§ Records for the task:

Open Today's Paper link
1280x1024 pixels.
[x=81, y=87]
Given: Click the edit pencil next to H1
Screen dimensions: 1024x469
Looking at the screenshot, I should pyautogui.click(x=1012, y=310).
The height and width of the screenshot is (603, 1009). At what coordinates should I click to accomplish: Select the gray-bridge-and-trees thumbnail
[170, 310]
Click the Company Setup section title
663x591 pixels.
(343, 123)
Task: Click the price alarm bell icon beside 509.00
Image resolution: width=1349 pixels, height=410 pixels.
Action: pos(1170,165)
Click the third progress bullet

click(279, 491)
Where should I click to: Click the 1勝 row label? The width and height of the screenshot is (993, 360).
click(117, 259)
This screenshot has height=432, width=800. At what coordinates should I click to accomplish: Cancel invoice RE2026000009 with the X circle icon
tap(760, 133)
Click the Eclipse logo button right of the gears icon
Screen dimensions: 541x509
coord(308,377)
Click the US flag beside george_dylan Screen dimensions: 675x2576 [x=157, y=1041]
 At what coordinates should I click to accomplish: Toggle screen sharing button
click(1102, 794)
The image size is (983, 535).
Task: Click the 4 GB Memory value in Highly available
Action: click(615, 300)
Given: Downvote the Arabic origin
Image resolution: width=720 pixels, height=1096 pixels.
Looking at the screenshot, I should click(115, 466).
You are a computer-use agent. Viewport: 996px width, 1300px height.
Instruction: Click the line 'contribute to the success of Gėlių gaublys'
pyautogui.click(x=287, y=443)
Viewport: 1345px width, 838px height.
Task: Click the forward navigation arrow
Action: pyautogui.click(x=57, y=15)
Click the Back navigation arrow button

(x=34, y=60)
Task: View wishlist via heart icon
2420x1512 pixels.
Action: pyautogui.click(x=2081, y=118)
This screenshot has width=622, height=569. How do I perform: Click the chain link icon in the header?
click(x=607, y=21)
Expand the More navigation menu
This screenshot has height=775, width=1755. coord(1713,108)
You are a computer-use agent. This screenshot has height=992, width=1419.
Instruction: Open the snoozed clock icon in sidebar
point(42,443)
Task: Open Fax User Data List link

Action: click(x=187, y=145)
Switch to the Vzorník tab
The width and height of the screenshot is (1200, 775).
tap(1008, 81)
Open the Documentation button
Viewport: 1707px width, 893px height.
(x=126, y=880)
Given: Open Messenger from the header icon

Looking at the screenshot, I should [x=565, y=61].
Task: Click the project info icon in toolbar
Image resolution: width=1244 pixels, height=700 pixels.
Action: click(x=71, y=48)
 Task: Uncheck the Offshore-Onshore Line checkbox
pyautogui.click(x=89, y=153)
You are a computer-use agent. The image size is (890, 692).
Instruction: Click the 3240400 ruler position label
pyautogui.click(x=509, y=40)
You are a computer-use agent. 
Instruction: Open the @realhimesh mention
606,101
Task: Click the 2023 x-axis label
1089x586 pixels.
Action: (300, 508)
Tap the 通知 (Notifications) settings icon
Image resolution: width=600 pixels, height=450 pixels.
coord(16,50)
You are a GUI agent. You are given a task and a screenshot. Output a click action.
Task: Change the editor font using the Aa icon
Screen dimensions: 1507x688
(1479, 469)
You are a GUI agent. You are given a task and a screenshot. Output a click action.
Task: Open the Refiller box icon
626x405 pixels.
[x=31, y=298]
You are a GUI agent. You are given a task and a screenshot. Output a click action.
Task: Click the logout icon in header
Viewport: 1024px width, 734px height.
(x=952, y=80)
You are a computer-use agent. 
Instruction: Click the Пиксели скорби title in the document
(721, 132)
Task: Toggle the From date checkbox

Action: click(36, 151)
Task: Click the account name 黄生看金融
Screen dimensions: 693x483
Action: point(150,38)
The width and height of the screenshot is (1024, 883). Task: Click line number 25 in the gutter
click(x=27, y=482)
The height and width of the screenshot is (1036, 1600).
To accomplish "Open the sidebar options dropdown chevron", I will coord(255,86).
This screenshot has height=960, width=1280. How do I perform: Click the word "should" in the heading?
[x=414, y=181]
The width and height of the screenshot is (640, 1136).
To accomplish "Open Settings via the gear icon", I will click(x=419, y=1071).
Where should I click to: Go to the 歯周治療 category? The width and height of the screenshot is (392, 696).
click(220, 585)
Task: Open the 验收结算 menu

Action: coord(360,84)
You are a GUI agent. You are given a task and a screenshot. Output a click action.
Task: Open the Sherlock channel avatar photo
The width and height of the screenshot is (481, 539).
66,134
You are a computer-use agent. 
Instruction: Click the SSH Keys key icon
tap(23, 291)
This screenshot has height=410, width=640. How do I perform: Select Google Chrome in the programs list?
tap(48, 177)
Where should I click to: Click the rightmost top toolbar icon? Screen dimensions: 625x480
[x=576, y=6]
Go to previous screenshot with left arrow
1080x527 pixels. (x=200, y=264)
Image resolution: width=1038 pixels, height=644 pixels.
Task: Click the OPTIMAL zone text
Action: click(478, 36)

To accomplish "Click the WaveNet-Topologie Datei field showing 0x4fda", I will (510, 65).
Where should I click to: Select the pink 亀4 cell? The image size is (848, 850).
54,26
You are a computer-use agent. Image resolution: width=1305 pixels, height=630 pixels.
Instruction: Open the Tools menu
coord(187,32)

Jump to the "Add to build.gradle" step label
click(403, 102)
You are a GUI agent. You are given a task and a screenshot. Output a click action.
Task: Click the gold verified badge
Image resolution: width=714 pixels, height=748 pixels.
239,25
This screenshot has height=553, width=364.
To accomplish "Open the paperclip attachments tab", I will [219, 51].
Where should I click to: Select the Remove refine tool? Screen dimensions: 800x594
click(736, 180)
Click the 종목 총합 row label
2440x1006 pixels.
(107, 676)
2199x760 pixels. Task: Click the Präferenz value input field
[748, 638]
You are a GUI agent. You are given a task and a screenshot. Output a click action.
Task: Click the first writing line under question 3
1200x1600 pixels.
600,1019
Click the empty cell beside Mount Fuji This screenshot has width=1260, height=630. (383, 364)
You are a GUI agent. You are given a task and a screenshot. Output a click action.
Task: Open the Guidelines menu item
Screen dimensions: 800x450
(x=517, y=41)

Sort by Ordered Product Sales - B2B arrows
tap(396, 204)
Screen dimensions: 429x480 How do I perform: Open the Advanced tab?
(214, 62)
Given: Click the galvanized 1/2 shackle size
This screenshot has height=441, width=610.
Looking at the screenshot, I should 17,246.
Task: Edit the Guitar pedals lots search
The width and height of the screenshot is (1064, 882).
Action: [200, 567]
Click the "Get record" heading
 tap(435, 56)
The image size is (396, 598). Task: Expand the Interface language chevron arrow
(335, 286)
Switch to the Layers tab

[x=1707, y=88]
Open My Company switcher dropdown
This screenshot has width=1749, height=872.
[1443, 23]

§ Work to be completed: For this exercise, restate every record word for word.

§ Written response:
Open Today's Paper link
1280x1024 pixels.
[x=81, y=87]
Given: Click the edit pencil next to H1
Screen dimensions: 1024x469
Looking at the screenshot, I should pyautogui.click(x=1012, y=310).
The height and width of the screenshot is (603, 1009). At what coordinates should I click to accomplish: Select the gray-bridge-and-trees thumbnail
[170, 310]
Click the Company Setup section title
663x591 pixels.
(343, 123)
Task: Click the price alarm bell icon beside 509.00
Image resolution: width=1349 pixels, height=410 pixels.
Action: pos(1170,165)
Click the third progress bullet

click(279, 491)
Where should I click to: Click the 1勝 row label? The width and height of the screenshot is (993, 360).
click(117, 259)
This screenshot has height=432, width=800. At what coordinates should I click to accomplish: Cancel invoice RE2026000009 with the X circle icon
tap(760, 133)
Click the Eclipse logo button right of the gears icon
Screen dimensions: 541x509
coord(308,377)
Click the US flag beside george_dylan Screen dimensions: 675x2576 [x=157, y=1041]
 At what coordinates should I click to accomplish: Toggle screen sharing button
click(1102, 794)
The image size is (983, 535).
Task: Click the 4 GB Memory value in Highly available
Action: click(615, 300)
Given: Downvote the Arabic origin
Image resolution: width=720 pixels, height=1096 pixels.
Looking at the screenshot, I should click(115, 466).
You are a computer-use agent. Viewport: 996px width, 1300px height.
Instruction: Click the line 'contribute to the success of Gėlių gaublys'
pyautogui.click(x=287, y=443)
Viewport: 1345px width, 838px height.
Task: Click the forward navigation arrow
Action: pyautogui.click(x=57, y=15)
Click the Back navigation arrow button

(x=34, y=60)
Task: View wishlist via heart icon
2420x1512 pixels.
Action: pyautogui.click(x=2081, y=118)
This screenshot has width=622, height=569. How do I perform: Click the chain link icon in the header?
click(x=607, y=21)
Expand the More navigation menu
This screenshot has height=775, width=1755. coord(1713,108)
You are a computer-use agent. This screenshot has height=992, width=1419.
Instruction: Open the snoozed clock icon in sidebar
point(42,443)
Task: Open Fax User Data List link

Action: click(x=187, y=145)
Switch to the Vzorník tab
The width and height of the screenshot is (1200, 775).
tap(1008, 81)
Open the Documentation button
Viewport: 1707px width, 893px height.
(x=126, y=880)
Given: Open Messenger from the header icon

Looking at the screenshot, I should [x=565, y=61].
Task: Click the project info icon in toolbar
Image resolution: width=1244 pixels, height=700 pixels.
Action: click(x=71, y=48)
 Task: Uncheck the Offshore-Onshore Line checkbox
pyautogui.click(x=89, y=153)
You are a computer-use agent. The image size is (890, 692).
Instruction: Click the 3240400 ruler position label
pyautogui.click(x=509, y=40)
You are a computer-use agent. 
Instruction: Open the @realhimesh mention
606,101
Task: Click the 2023 x-axis label
1089x586 pixels.
Action: (300, 508)
Tap the 通知 (Notifications) settings icon
Image resolution: width=600 pixels, height=450 pixels.
coord(16,50)
You are a GUI agent. You are given a task and a screenshot. Output a click action.
Task: Change the editor font using the Aa icon
Screen dimensions: 1507x688
(1479, 469)
You are a GUI agent. You are given a task and a screenshot. Output a click action.
Task: Open the Refiller box icon
626x405 pixels.
[x=31, y=298]
You are a GUI agent. You are given a task and a screenshot. Output a click action.
Task: Click the logout icon in header
Viewport: 1024px width, 734px height.
(x=952, y=80)
You are a computer-use agent. 
Instruction: Click the Пиксели скорби title in the document
(721, 132)
Task: Toggle the From date checkbox

Action: click(36, 151)
Task: Click the account name 黄生看金融
Screen dimensions: 693x483
Action: point(150,38)
The width and height of the screenshot is (1024, 883). Task: Click line number 25 in the gutter
click(x=27, y=482)
The height and width of the screenshot is (1036, 1600).
To accomplish "Open the sidebar options dropdown chevron", I will coord(255,86).
This screenshot has height=960, width=1280. How do I perform: Click the word "should" in the heading?
[x=414, y=181]
The width and height of the screenshot is (640, 1136).
To accomplish "Open Settings via the gear icon", I will click(x=419, y=1071).
Where should I click to: Go to the 歯周治療 category? The width and height of the screenshot is (392, 696).
click(220, 585)
Task: Open the 验收结算 menu

Action: coord(360,84)
You are a GUI agent. You are given a task and a screenshot. Output a click action.
Task: Open the Sherlock channel avatar photo
The width and height of the screenshot is (481, 539).
66,134
You are a computer-use agent. 
Instruction: Click the SSH Keys key icon
tap(23, 291)
This screenshot has height=410, width=640. How do I perform: Select Google Chrome in the programs list?
tap(48, 177)
Where should I click to: Click the rightmost top toolbar icon? Screen dimensions: 625x480
[x=576, y=6]
Go to previous screenshot with left arrow
1080x527 pixels. (x=200, y=264)
Image resolution: width=1038 pixels, height=644 pixels.
Task: Click the OPTIMAL zone text
Action: click(478, 36)

To accomplish "Click the WaveNet-Topologie Datei field showing 0x4fda", I will (510, 65).
Where should I click to: Select the pink 亀4 cell? The image size is (848, 850).
54,26
You are a computer-use agent. Image resolution: width=1305 pixels, height=630 pixels.
Instruction: Open the Tools menu
coord(187,32)

Jump to the "Add to build.gradle" step label
click(403, 102)
You are a GUI agent. You are given a task and a screenshot. Output a click action.
Task: Click the gold verified badge
Image resolution: width=714 pixels, height=748 pixels.
239,25
This screenshot has height=553, width=364.
To accomplish "Open the paperclip attachments tab", I will [219, 51].
Where should I click to: Select the Remove refine tool? Screen dimensions: 800x594
click(736, 180)
Click the 종목 총합 row label
2440x1006 pixels.
(107, 676)
2199x760 pixels. Task: Click the Präferenz value input field
[748, 638]
You are a GUI agent. You are given a task and a screenshot. Output a click action.
Task: Click the first writing line under question 3
1200x1600 pixels.
600,1019
Click the empty cell beside Mount Fuji This screenshot has width=1260, height=630. (383, 364)
You are a GUI agent. You are given a task and a screenshot. Output a click action.
Task: Open the Guidelines menu item
Screen dimensions: 800x450
(x=517, y=41)

Sort by Ordered Product Sales - B2B arrows
tap(396, 204)
Screen dimensions: 429x480 How do I perform: Open the Advanced tab?
(214, 62)
Given: Click the galvanized 1/2 shackle size
This screenshot has height=441, width=610.
Looking at the screenshot, I should 17,246.
Task: Edit the Guitar pedals lots search
The width and height of the screenshot is (1064, 882).
Action: [200, 567]
Click the "Get record" heading
 tap(435, 56)
The image size is (396, 598). Task: Expand the Interface language chevron arrow
(335, 286)
Switch to the Layers tab

[x=1707, y=88]
Open My Company switcher dropdown
This screenshot has width=1749, height=872.
[1443, 23]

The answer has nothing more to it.